━━ Material to process
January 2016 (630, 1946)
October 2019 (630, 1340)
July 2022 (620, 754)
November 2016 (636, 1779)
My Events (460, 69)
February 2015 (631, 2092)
━━━━
━━ Material to process
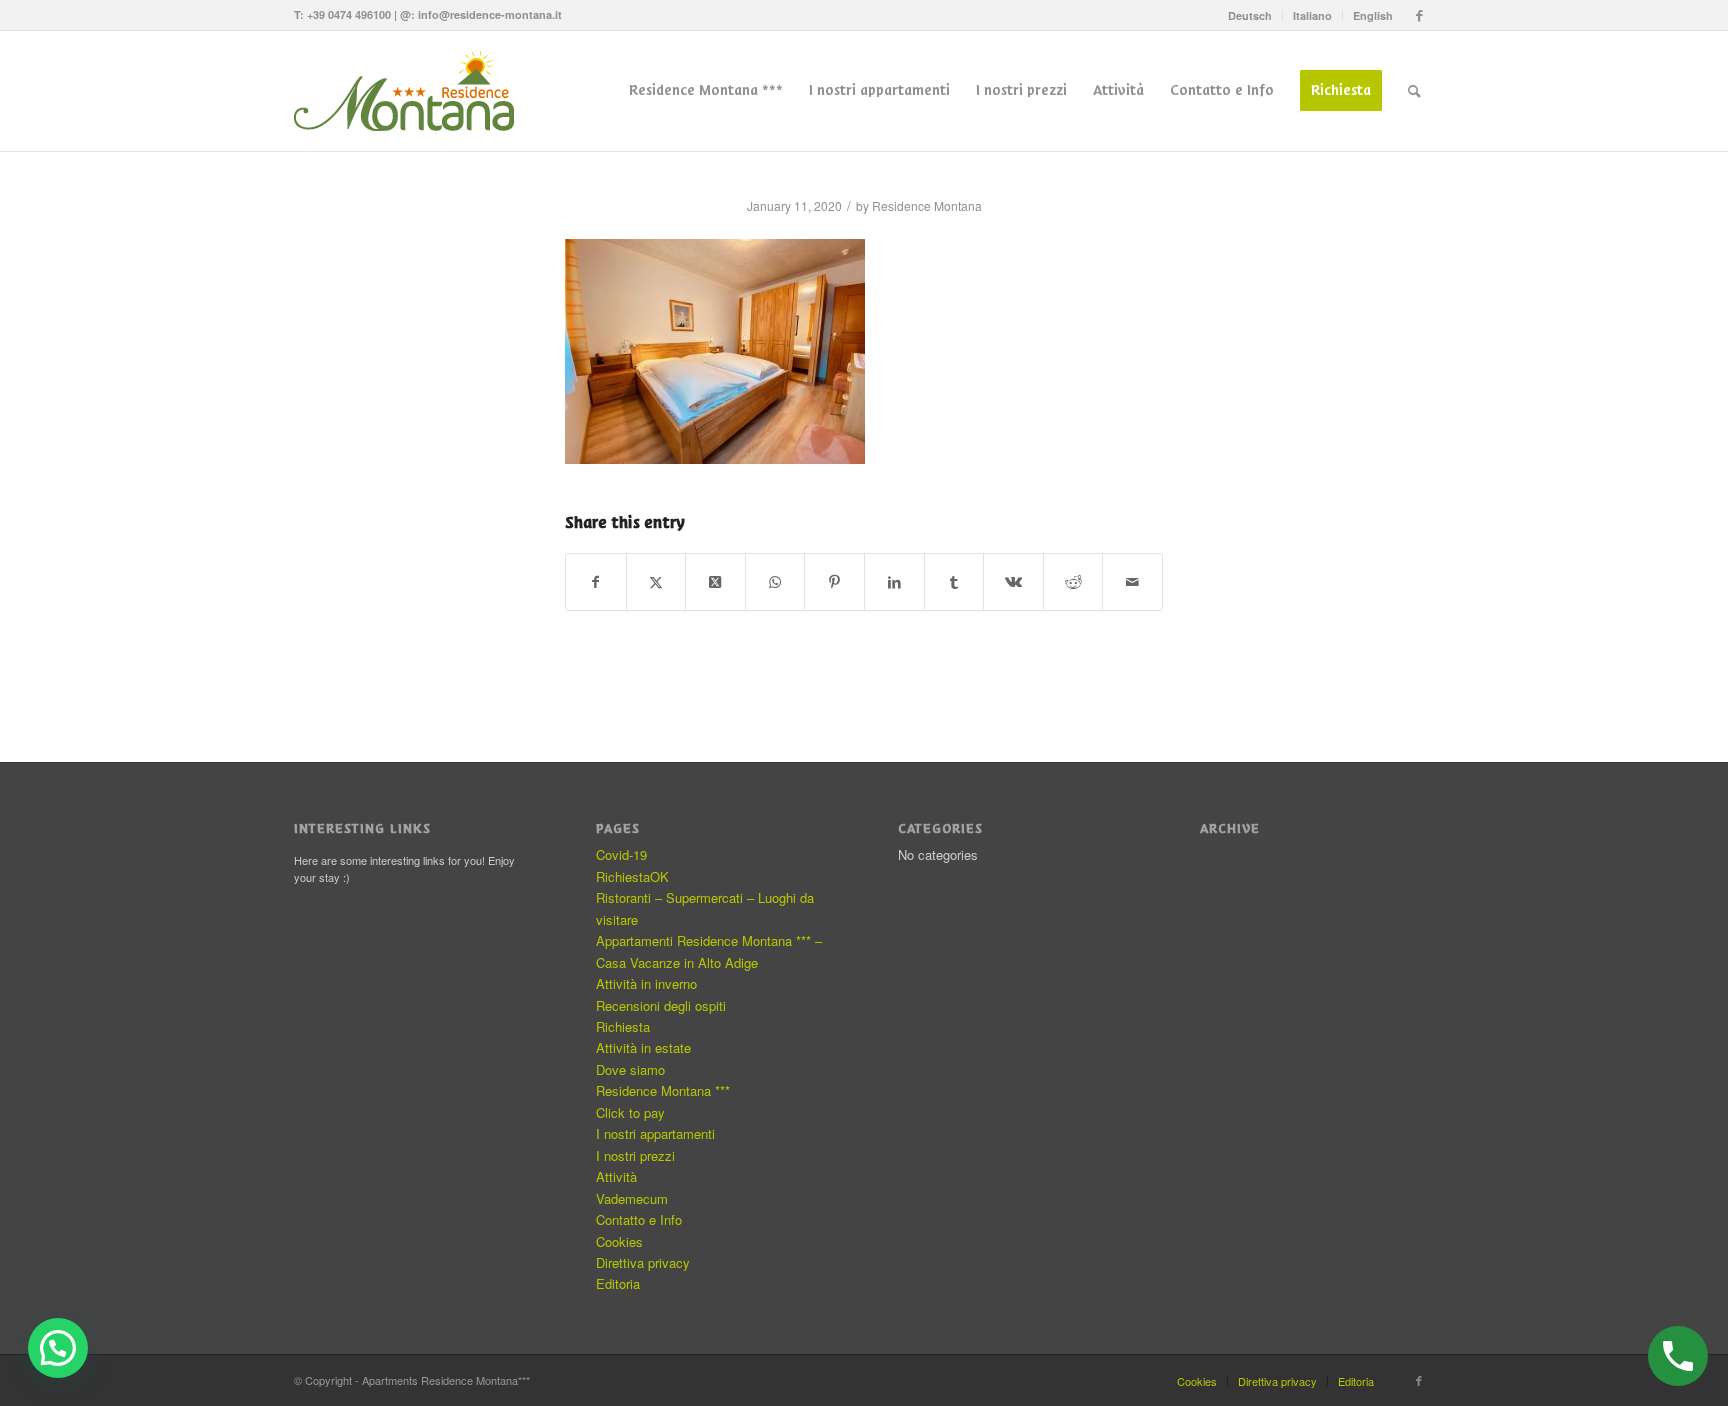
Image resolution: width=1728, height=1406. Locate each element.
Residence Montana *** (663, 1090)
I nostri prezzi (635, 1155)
━━━━
* **Instructions to follow**
In the listing above, find the line containing "July 2022 (620, 754)" and the line containing "February 2015 (631, 2092)". Output them and every line between, exactly, and nothing else.

* **Answer to the exercise**
July 2022 (620, 754)
November 2016 (636, 1779)
My Events (460, 69)
February 2015 (631, 2092)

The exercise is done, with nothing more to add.